John did see the problem. He couldn’t believe that in a company this size, no-one was responsible for sense-checking product copy to ensure they weren’t inventing words willy-nilly. Someone should be accountable. A small voice inside him—the one he tried very, very hard to silence whispered, It’s you, John. That person is you. This is your job. But that didn’t seem right. In fact it was unconscionable (was that a word?).
“Pick up with Cheryl in logistics regarding the recall,” said Graham, before adding the last sentence anyone ever wants to hear: “This isn’t the end of the matter.” And then also adding, very politely, “you cunt.”
John thanked Graham and returned to his desk. Having no idea who Cheryl in logistics was (maybe she was nice?) he opened his inbox and saw one new email. It was from camel.trinket@hyphencompany.com. John didn’t know a Camel Trinket either. Was that even a name? It didn’t matter if it was, it was the same as any other — an artificial facsimile of a person rendered onscreen in binary code. Unreachable. Unknowable.
The email read:
Hi John
See below. Please advise.
But there was nothing below. However far John scrolled, there was only the dead light of a thousand billion pixels leeched of all their colour. The negative space inside the empty squares on a calendar stretching on forever. Down and down and down he scrolled>>>>>>>>>>>>>>>>>>>>>>>>>>>>>>>>>>>>>>>>>>>>>>>>>>>>>>>>>>>>>>>>>>>>>>>>>>>>>>>>>>>>>>>>>>>>>>>>>>>>>>>>>>>>>>>>>>>>>>>>>>>>>>>>>>>>>>>>>>>>>>>>>>>>>>>>>>>>>>>>>>>>> until it was time for lunch.
He sat on his favourite bench to eat his sandwich, which today consisted of tuna and some other substance (almost certainly mayonnaise but there was always a chance it could’ve been exfoliating AHA body scrub). As he ate, he began to sense that everything around him was on fire. Seconds later, he confirmed this with his own two eyes. The park in which he spent every lunch-hour was now a smouldering pile of ash and rubble. The bench beneath him turned to blackened charcoal.
John accepted his fate. He was ready to burn. And yet he felt nothing. No warmth, no light penetrated him.
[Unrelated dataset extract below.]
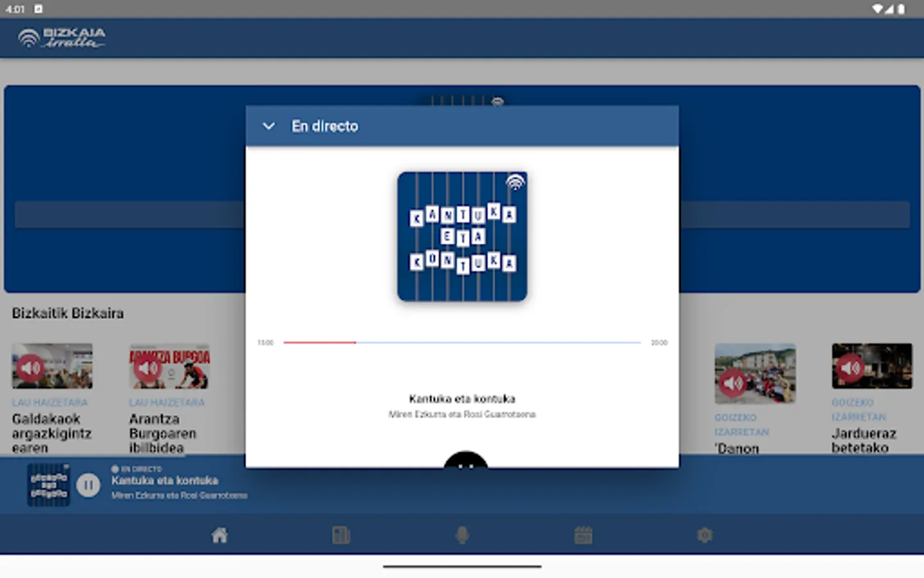
Task: Open the app settings gear icon
Action: (x=705, y=534)
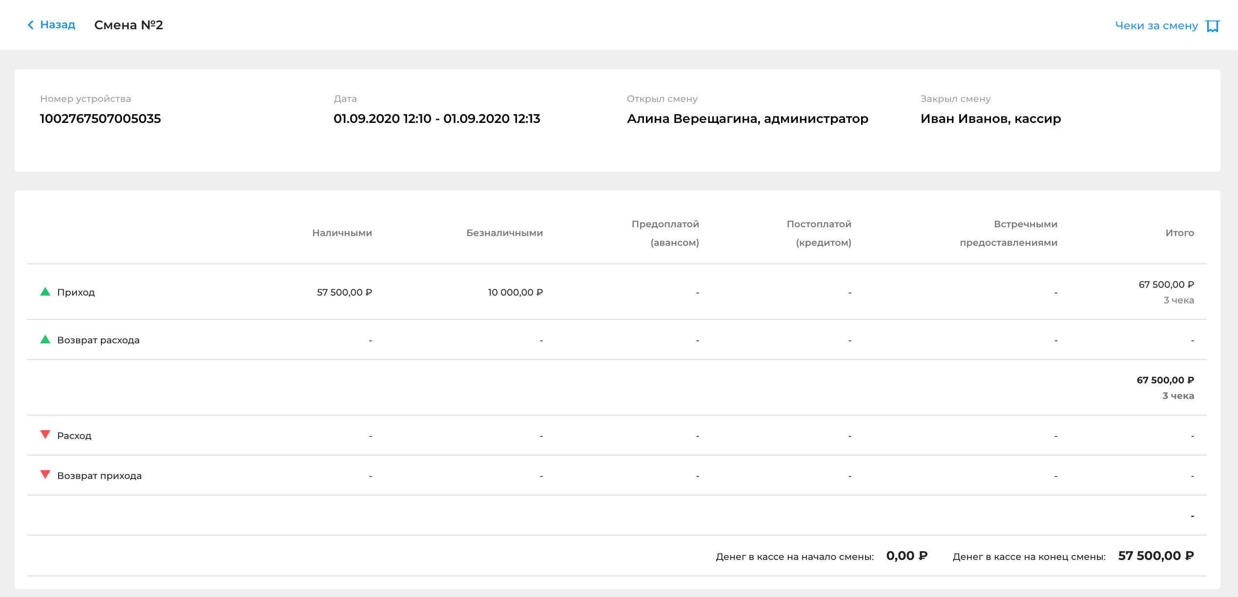This screenshot has height=597, width=1238.
Task: Click end-of-shift cash value 57 500,00 ₽
Action: click(1155, 556)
The tuna sandwich in his right hand went up in flames as he reached his left hand out to where nobody sat, imagining someone—Cheryl from logistics maybe—reaching back to touch his fingertips as they both waited to be immolated on this nothing-y afternoon.
There was a man and a dog in the park. The man was carrying the dog—some small, wiry, bearded terrier—wrapped cozily in a tartan blanket. The dog was old and infirm, clearly too frail to walk, and so the man carried him like this around the park every afternoon, letting him enjoy the fresh air on his whiskers, neither of them knowing when would be the last time.
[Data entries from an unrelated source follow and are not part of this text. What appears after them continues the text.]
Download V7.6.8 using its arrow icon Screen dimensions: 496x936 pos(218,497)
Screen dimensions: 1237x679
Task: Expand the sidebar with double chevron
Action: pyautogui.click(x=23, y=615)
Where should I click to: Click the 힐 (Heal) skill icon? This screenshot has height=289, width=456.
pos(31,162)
John had never noticed the two companions before but was glad to notice them now; it comforted him to know they were the last two things he would ever see. As the dog licked gently at the man’s hand and the flames licked gently at them both, they made a beautiful sight, John thought, fully aglowl. And he wondered, in his final moments, which of them would burn first? Which way would be kinder?